`_is_builtin_module` is wrong for environments managed by Spack
Closed this issue · 1 comments
When I invoke Parsl (even the simplest possible case), Parsl uses dill to serialize the function and arguments, which fails. Serializing the function and arguments somehow leads to serializing collections.abc
, which leads to serializing bytes_iterator
according to the Dill trace. This fails to serialize with the following stderr:
...snip...
File "/home/sam/Downloads/test/.spack-env/view/lib/python3.10/site-packages/dill/_dill.py", line 388, in save
StockPickler.save(self, obj, save_persistent_id)
File "/home/sam/Downloads/test/.spack-env/view/lib/python3.10/pickle.py", line 560, in save
f(self, obj) # Call unbound method with explicit self
File "/home/sam/Downloads/test/.spack-env/view/lib/python3.10/site-packages/dill/_dill.py", line 1711, in save_type
StockPickler.save_global(pickler, obj, name=obj_name)

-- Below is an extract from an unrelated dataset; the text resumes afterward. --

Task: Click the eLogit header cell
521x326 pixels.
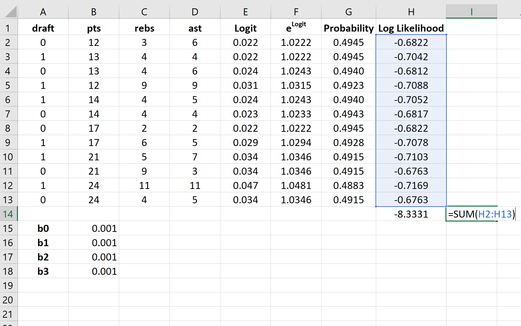Action: pos(296,28)
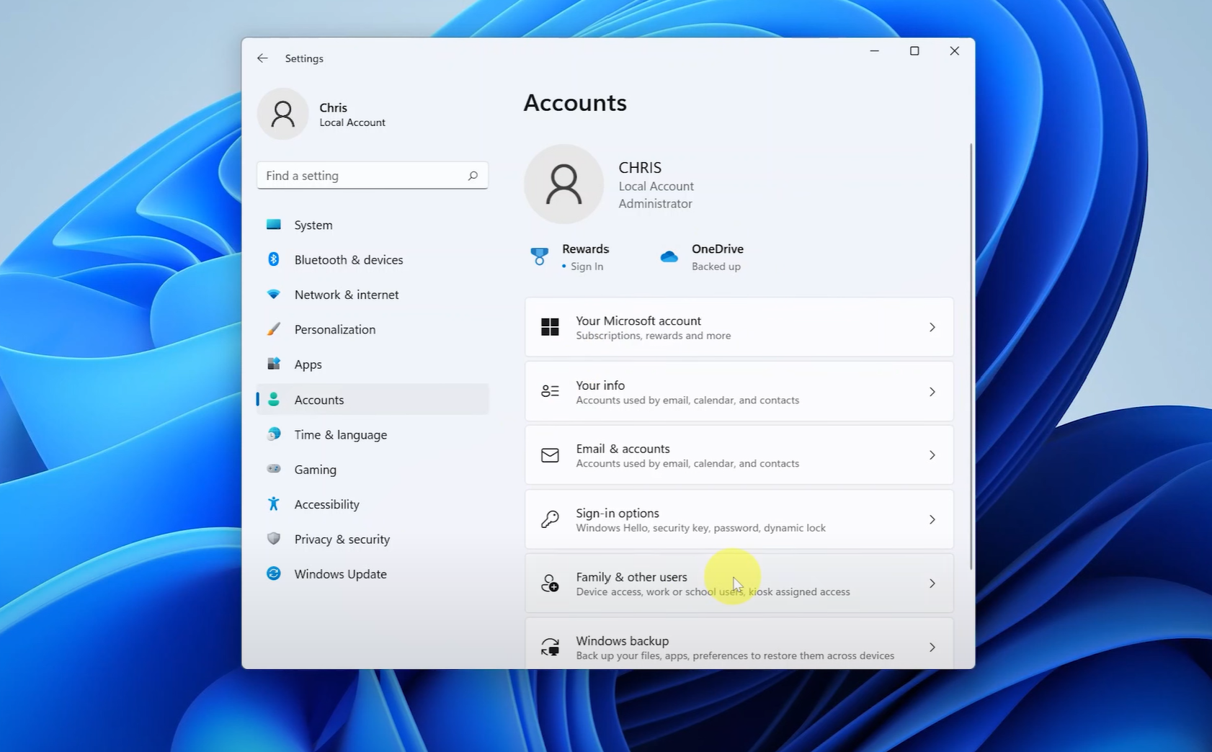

File "/home/sam/Downloads/test/.spack-env/view/lib/python3.10/pickle.py", line 1071, in save_global
raise PicklingError(
_pickle.PicklingError: Can't pickle <class 'bytes_iterator'>: it's not found as builtins.bytes_iterator
bytes_iterator
is indeed a member of collections.abc), but the bigger problem is why is Dill trying to serialize builtin modules?. In fact, dill._dill._is_builtin_module(collections)
returns False
instead of True
when Python and Dill are installed by Spack.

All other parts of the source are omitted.